Refining the System for Clinical Clarity

Week 13 fell during Thanksgiving week, giving the team only a short window of active work time. Rather than expanding scope, we used these limited days to make focused refinements—tightening the system, clarifying intent, and preparing ReNUSHU for its upcoming clinical playtest on December 1.

This week was about precision: identifying what truly matters when the system meets real patients and therapists.

Clarifying the Relationship Between Technology and Exercise

In our faculty discussions, a recurring question emerged:
Which parts of the NuShu technology meaningfully support which therapeutic exercises—and why?

Rather than treating the shoes as a universal solution, we began more explicitly articulating where the technology performs reliably and where abstraction or design compensation is necessary. This included distinguishing between constraints imposed by hardware sensing versus those arising from software interpretation, and acknowledging that not every physical therapy movement benefits equally from real-time tracking.

These conversations pushed us to better frame ReNUSHU not as a generalized exercise platform, but as a system that selectively pairs technology strengths with appropriate therapeutic goals.

Strengthening Clinical Communication

Another major focus this week was communication—especially from the therapist’s perspective.

Faculty feedback highlighted the importance of clearly explaining:

  • What the exercise is
  • What the cognitive task is
  • Why both are present at the same time

In response, we refined the therapist-facing scripts and onboarding flow to ensure that instructions are concise, intuitive, and easy to deliver in a clinical setting. We also revisited how cognitive challenge is framed, recognizing that even moments of mild frustration—such as struggling to complete a word—can themselves be cognitively meaningful.

Rather than over-explaining, the goal became clarity without overload.

PT Interface: From Utility to Readiness

With the clinical playtest approaching, the PT interface underwent a comprehensive round of revisions.

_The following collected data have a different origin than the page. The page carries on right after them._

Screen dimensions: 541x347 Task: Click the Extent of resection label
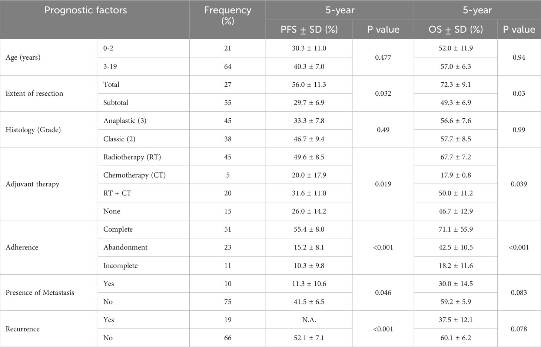[x=34, y=93]
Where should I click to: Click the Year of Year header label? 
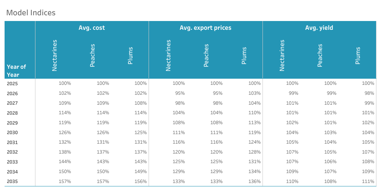tap(16, 71)
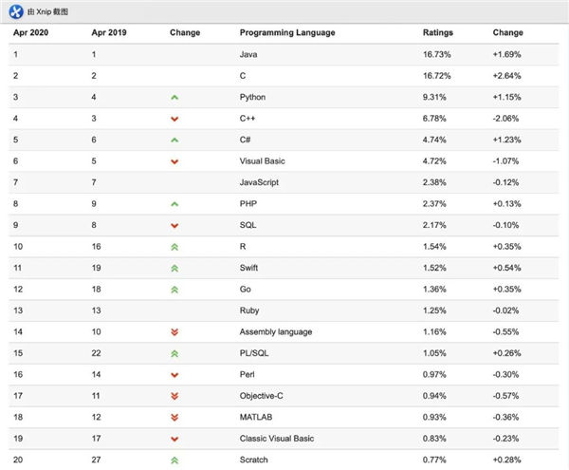
Task: Click the green up arrow beside PHP
Action: click(174, 204)
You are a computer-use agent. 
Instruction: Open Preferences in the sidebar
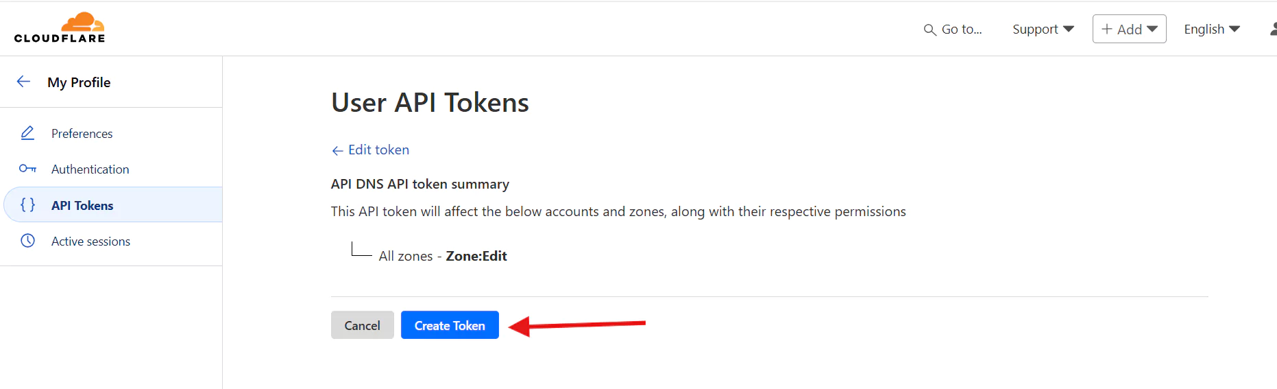pos(82,133)
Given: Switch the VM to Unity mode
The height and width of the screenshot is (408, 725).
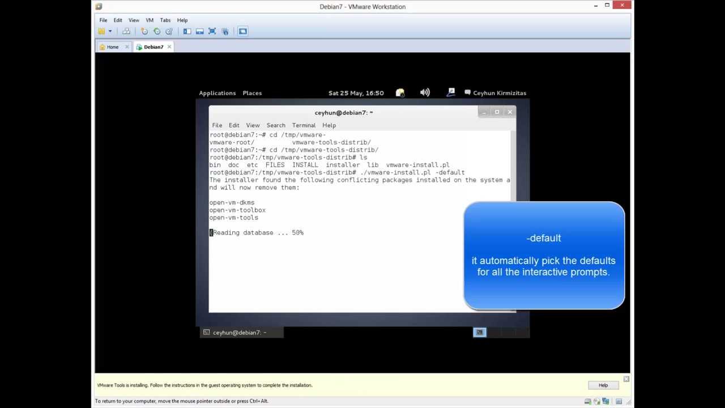Looking at the screenshot, I should pos(225,31).
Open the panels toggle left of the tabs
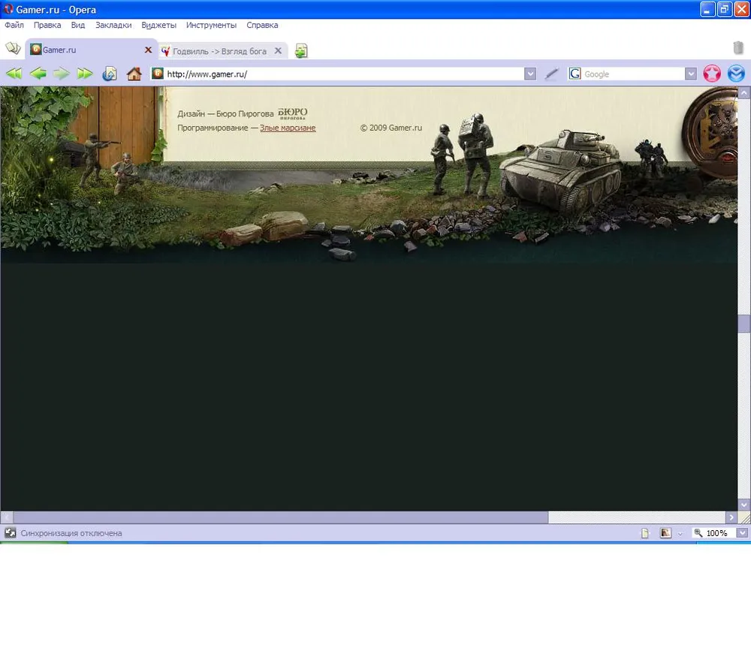The image size is (751, 660). tap(13, 49)
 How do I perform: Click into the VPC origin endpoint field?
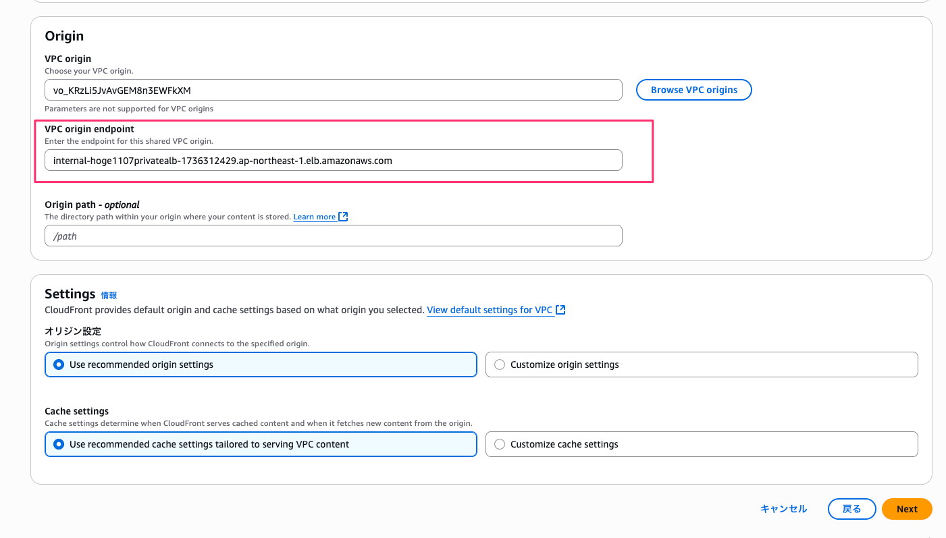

We refined layout, controls, and parameter grouping to better reflect how therapists actually work—often monitoring patients while managing multiple priorities at once. The interface was adjusted to emphasize essential controls and feedback while reducing unnecessary complexity, reinforcing its role as a supportive tool rather than a distraction.

This upgrade was not cosmetic; it was driven by the need for reliability, speed, and confidence during real clinical use.

Art, Environment, and PurposeFaculty also raised an important question: does the art support the exercise?

This prompted us to re-examine how environmental elements reinforce player behavior. Visual design was revisited to ensure that it encourages appropriate movement, reduces confusion, and aligns with the therapeutic intent of each activity. Rather than decoration, art is treated as a behavioral guide—helping players understand where to focus, when to act, and when to rest.

Engagement, in this context, is not about spectacle, but about sustained attention and comfort.

A Short Week, Sharpened Focus

Despite its abbreviated schedule, Week 13 played a critical role in preparing ReNUSHU for its first clinical encounter. Through targeted adjustments to gameplay details, therapist communication, and interface design, the team worked to remove ambiguity and reduce friction—so that the upcoming playtest can focus on what truly matters: how real people move, understand, and respond.

As we approach December 1, ReNUSHU enters the clinic not as a finished product, but as a carefully considered system—ready to listen, learn, and improve.

From rehab to play, and from play to progress.